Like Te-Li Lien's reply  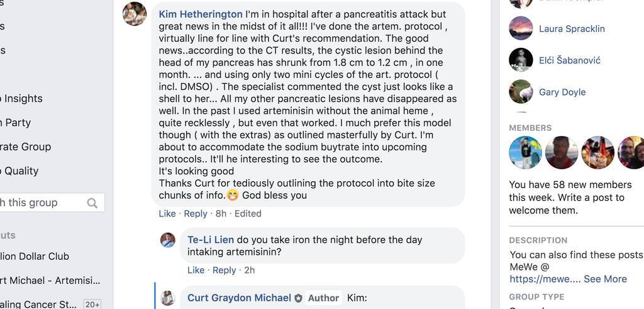[x=196, y=270]
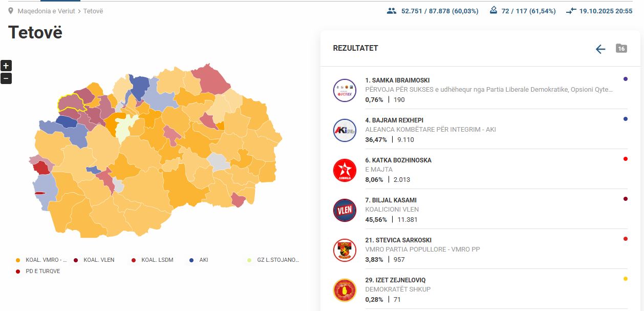Click the voter turnout people icon

pos(392,11)
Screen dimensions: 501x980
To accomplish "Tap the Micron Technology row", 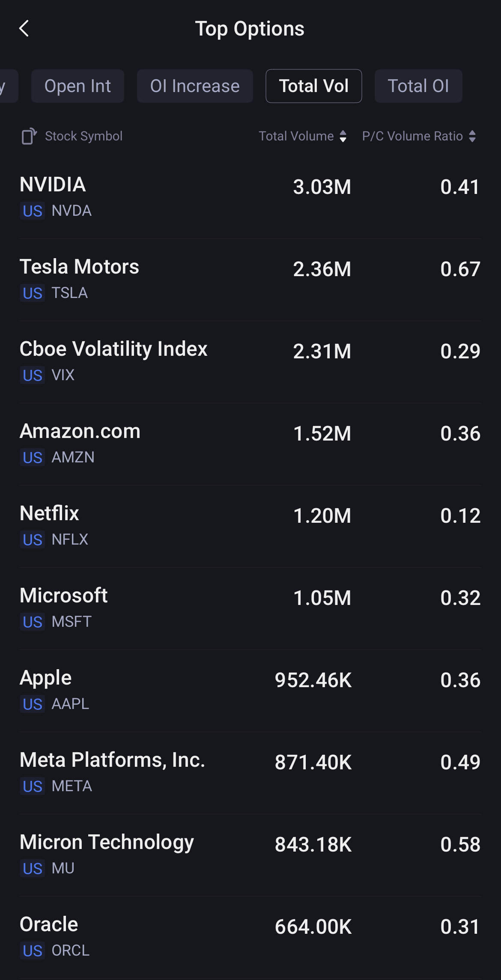I will click(x=250, y=855).
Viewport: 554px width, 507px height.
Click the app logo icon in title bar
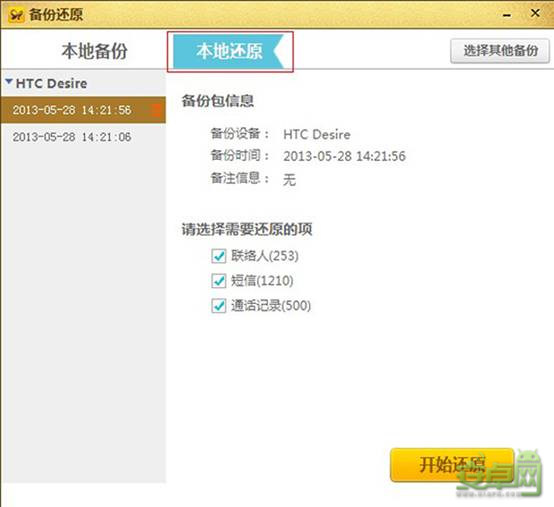[16, 15]
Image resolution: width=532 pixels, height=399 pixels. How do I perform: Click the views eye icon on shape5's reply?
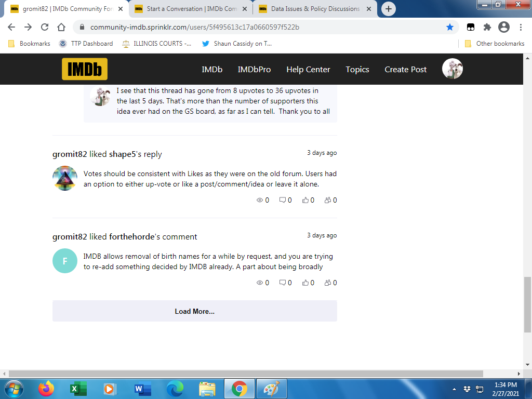click(x=260, y=200)
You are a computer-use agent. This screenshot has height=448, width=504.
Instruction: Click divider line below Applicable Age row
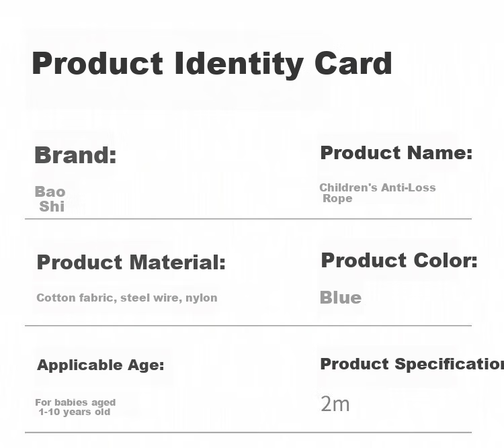248,433
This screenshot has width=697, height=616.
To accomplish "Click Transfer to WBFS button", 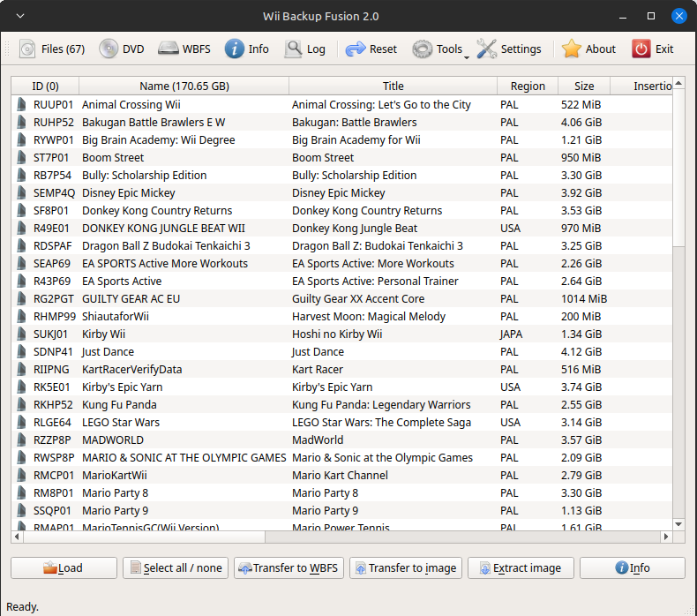I will [x=289, y=567].
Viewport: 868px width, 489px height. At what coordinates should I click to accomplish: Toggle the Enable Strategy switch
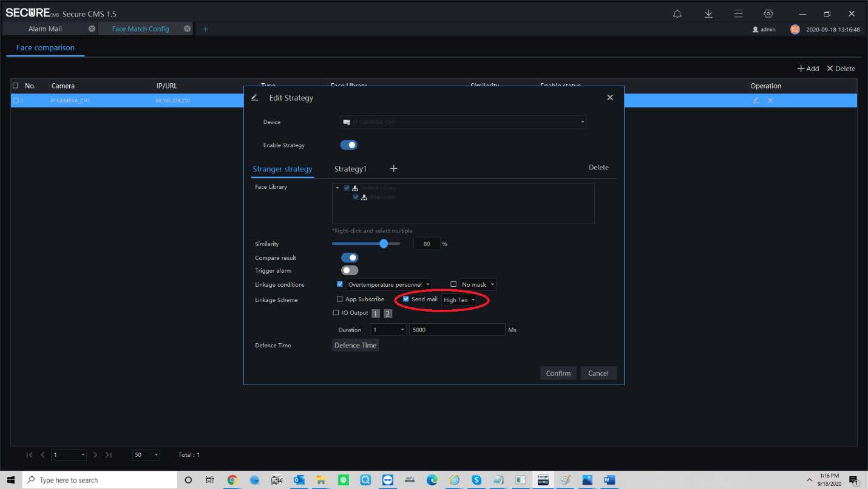coord(349,145)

● ● ●

**WHAT IS REQUIRED:** What are the lines above that hold the string "This"? Copy them.

**TASK RESPONSE:**
You are a computer-use agent. This screenshot has height=448, width=504.
This screenshot has width=697, height=616.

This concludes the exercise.